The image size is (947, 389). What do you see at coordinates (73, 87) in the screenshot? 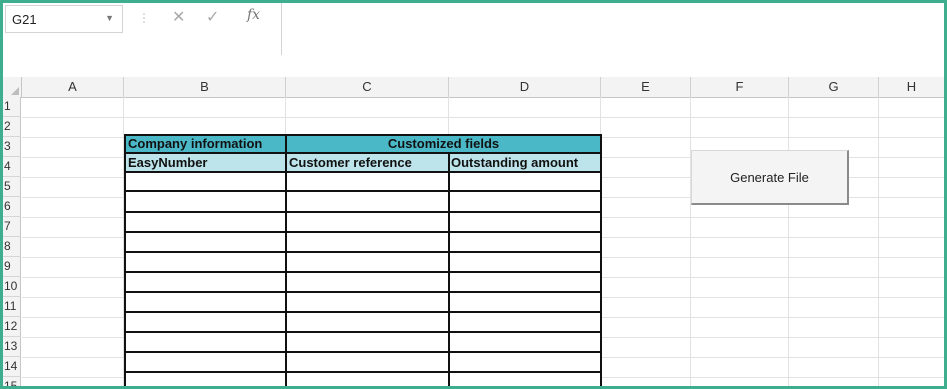
I see `column-header-a: A` at bounding box center [73, 87].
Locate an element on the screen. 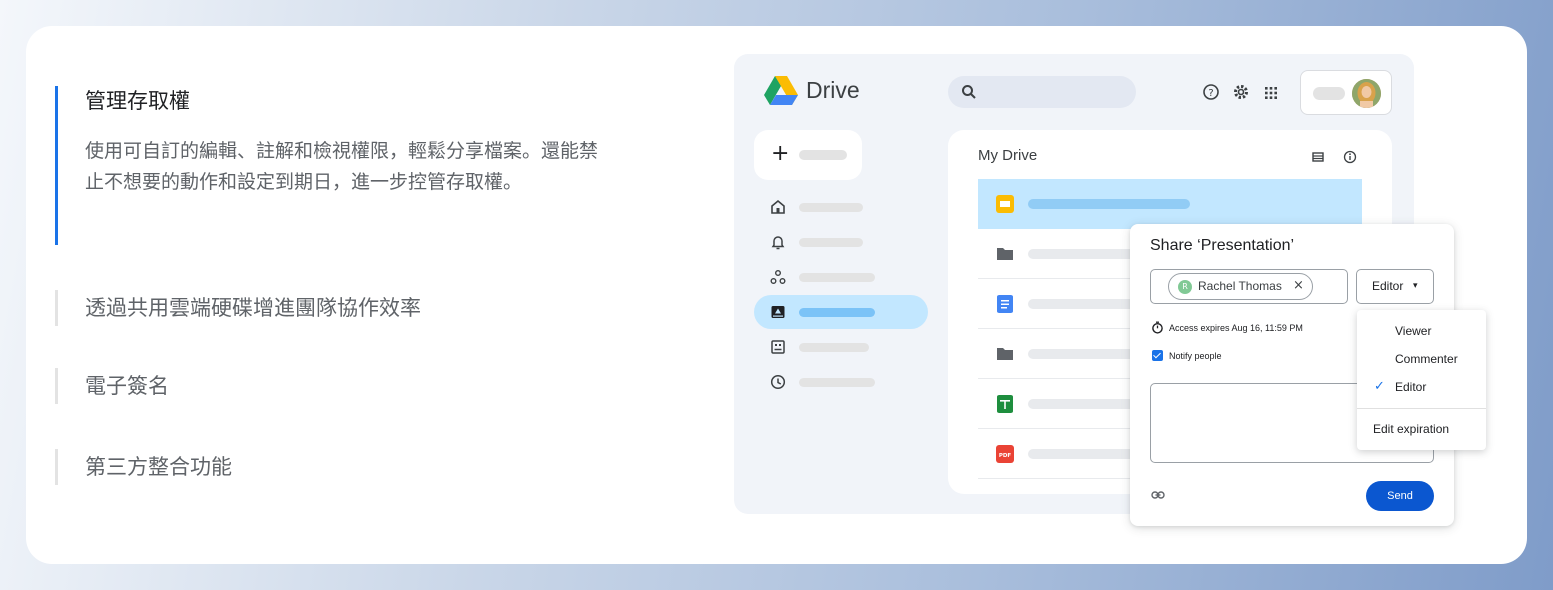 This screenshot has width=1553, height=590. sidebar-item-workspaces is located at coordinates (841, 277).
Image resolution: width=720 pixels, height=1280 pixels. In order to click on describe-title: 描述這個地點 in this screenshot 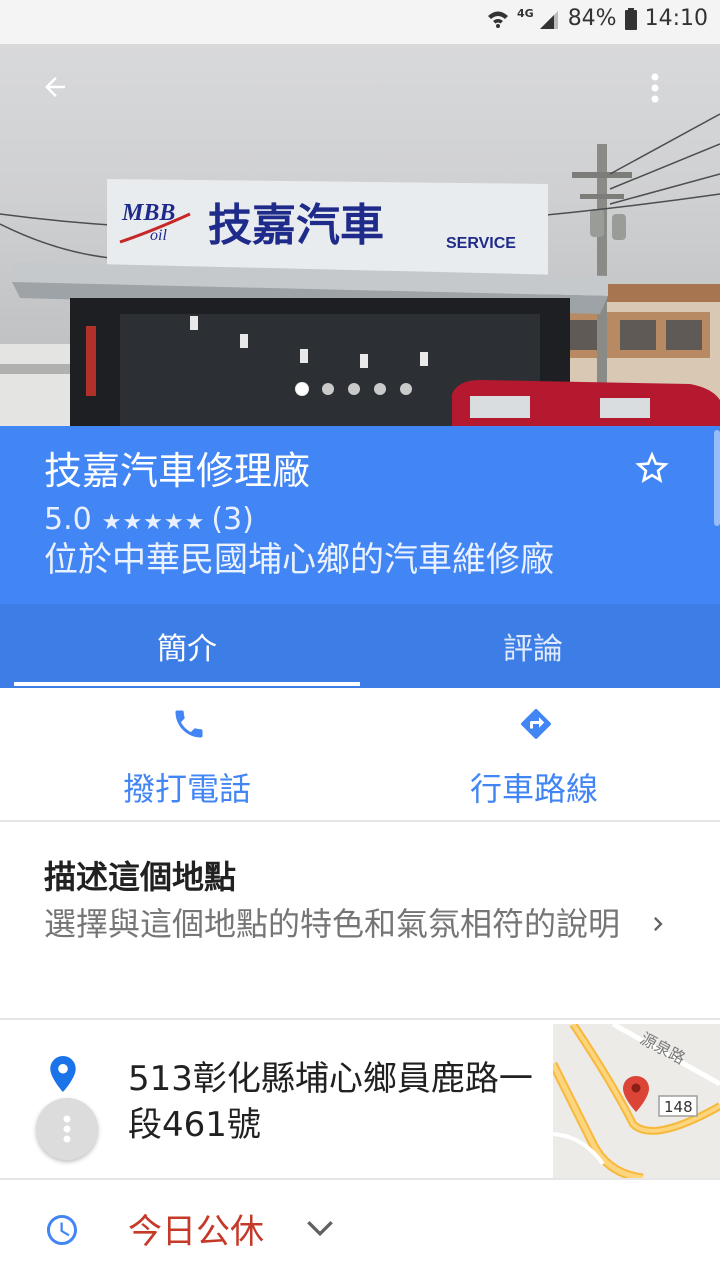, I will do `click(140, 877)`.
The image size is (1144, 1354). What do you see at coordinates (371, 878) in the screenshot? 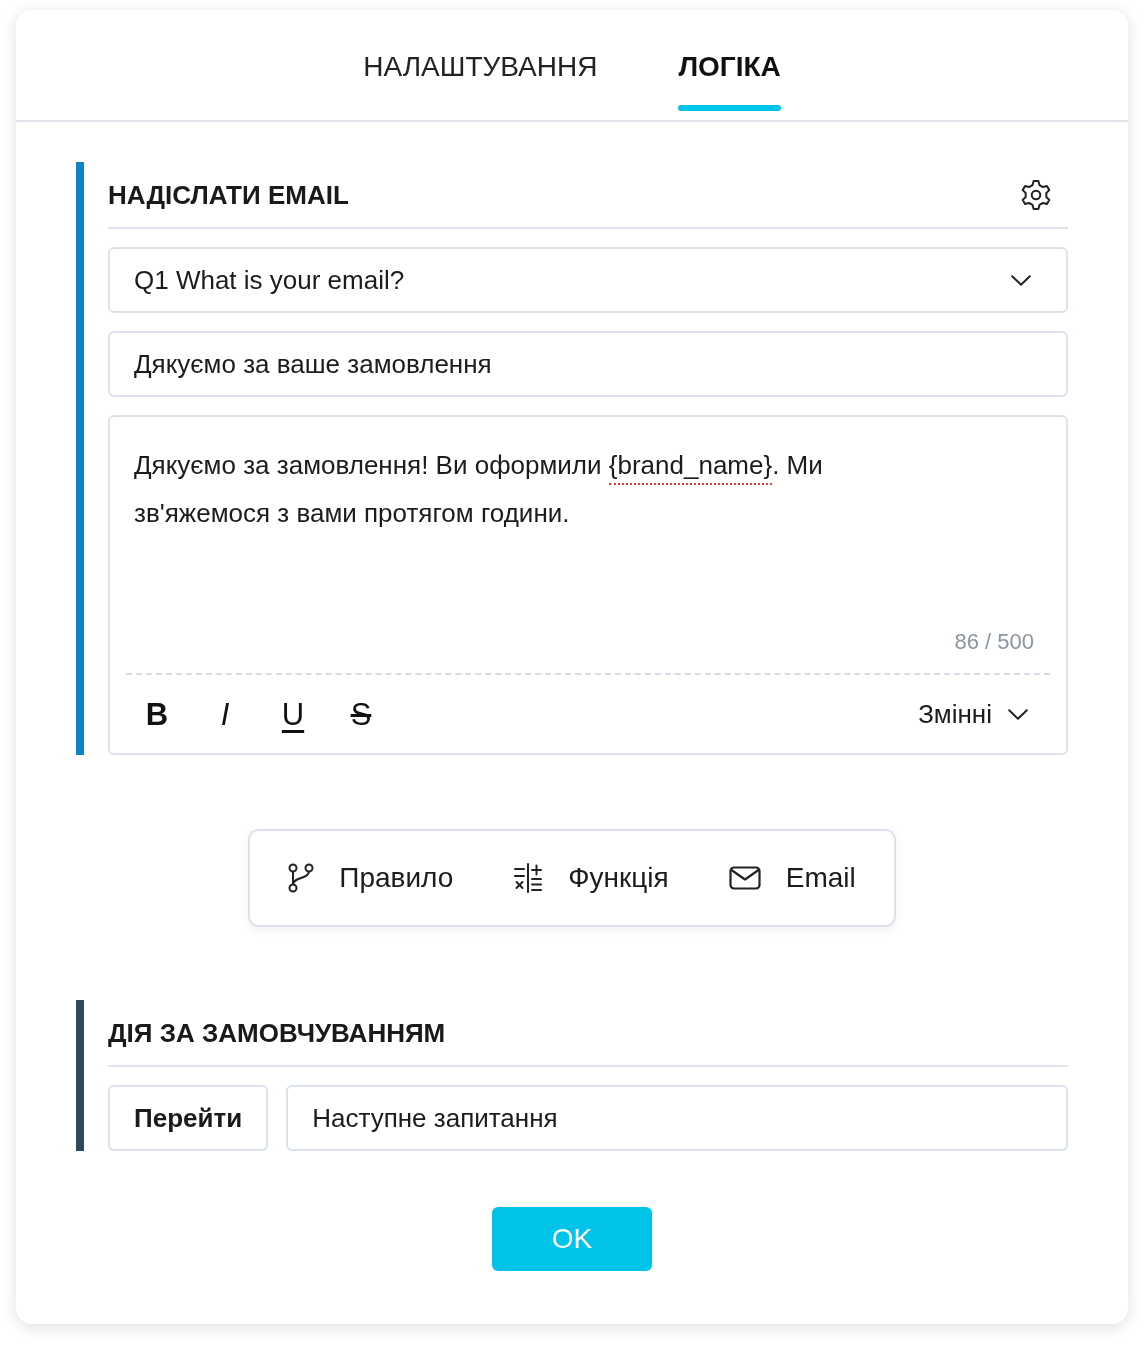
I see `add-rule-button: Правило` at bounding box center [371, 878].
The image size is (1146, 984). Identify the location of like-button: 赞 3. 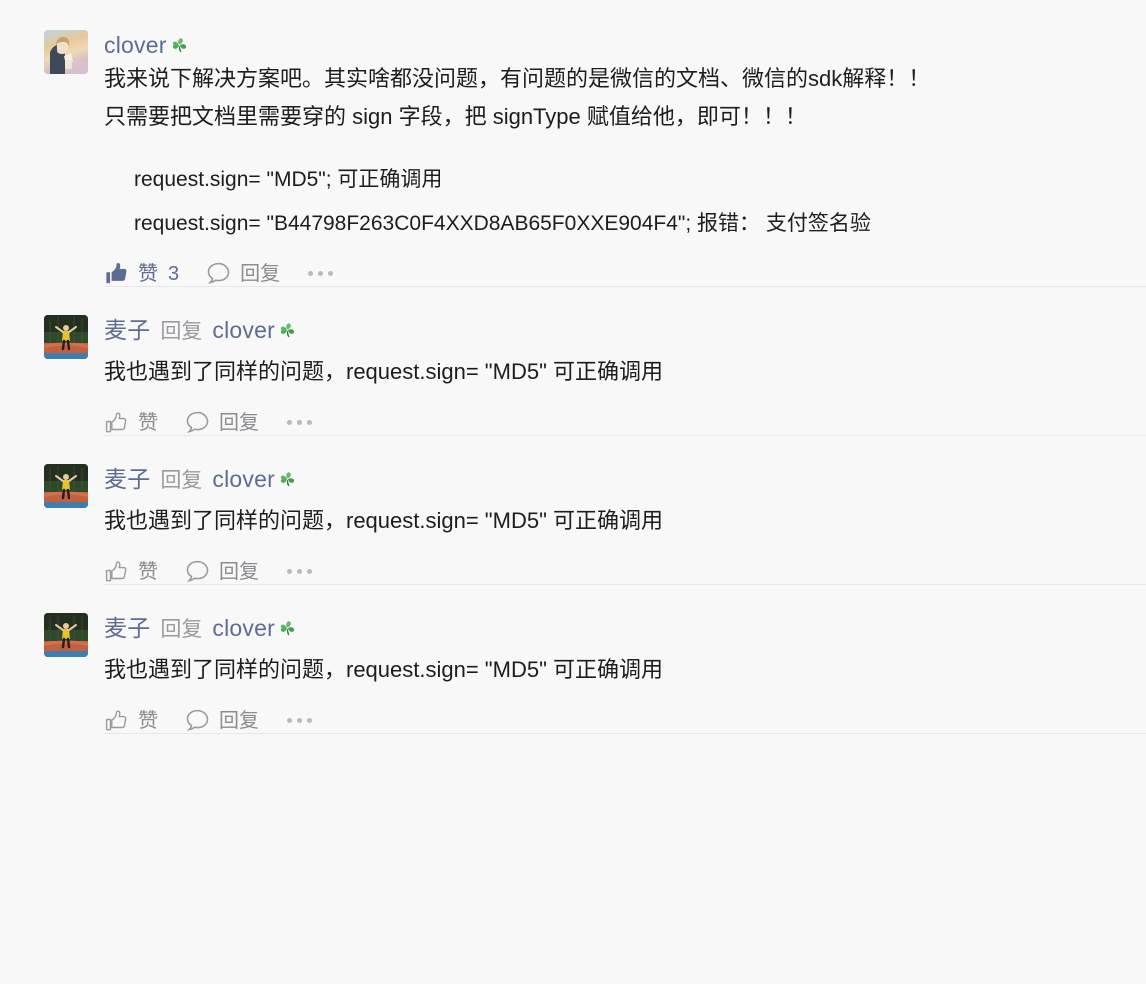
(142, 274).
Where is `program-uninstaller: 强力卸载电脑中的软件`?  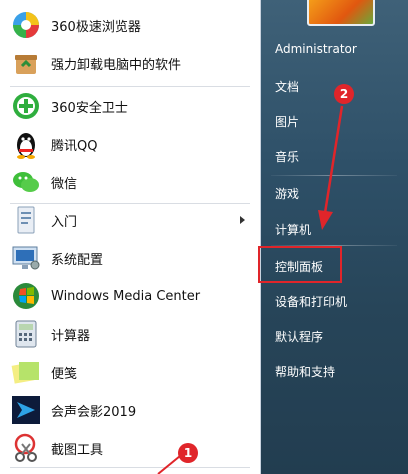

***

◆ **YOUR OBJECTIVE**:
Reproduce everything from the line containing "The image size is (1144, 1354)." down to the end of the material, swapping "image size" for "screen size" and changing nothing else. Leave the pictures out.

◆ **TASK ANSWER**:
The screen size is (1144, 1354). What do you see at coordinates (371, 878) in the screenshot? 
I see `add-rule-button: Правило` at bounding box center [371, 878].
The screen size is (1146, 984). Identify the location of like-button: 赞 3. 
(142, 274).
Where is `program-uninstaller: 强力卸载电脑中的软件`?  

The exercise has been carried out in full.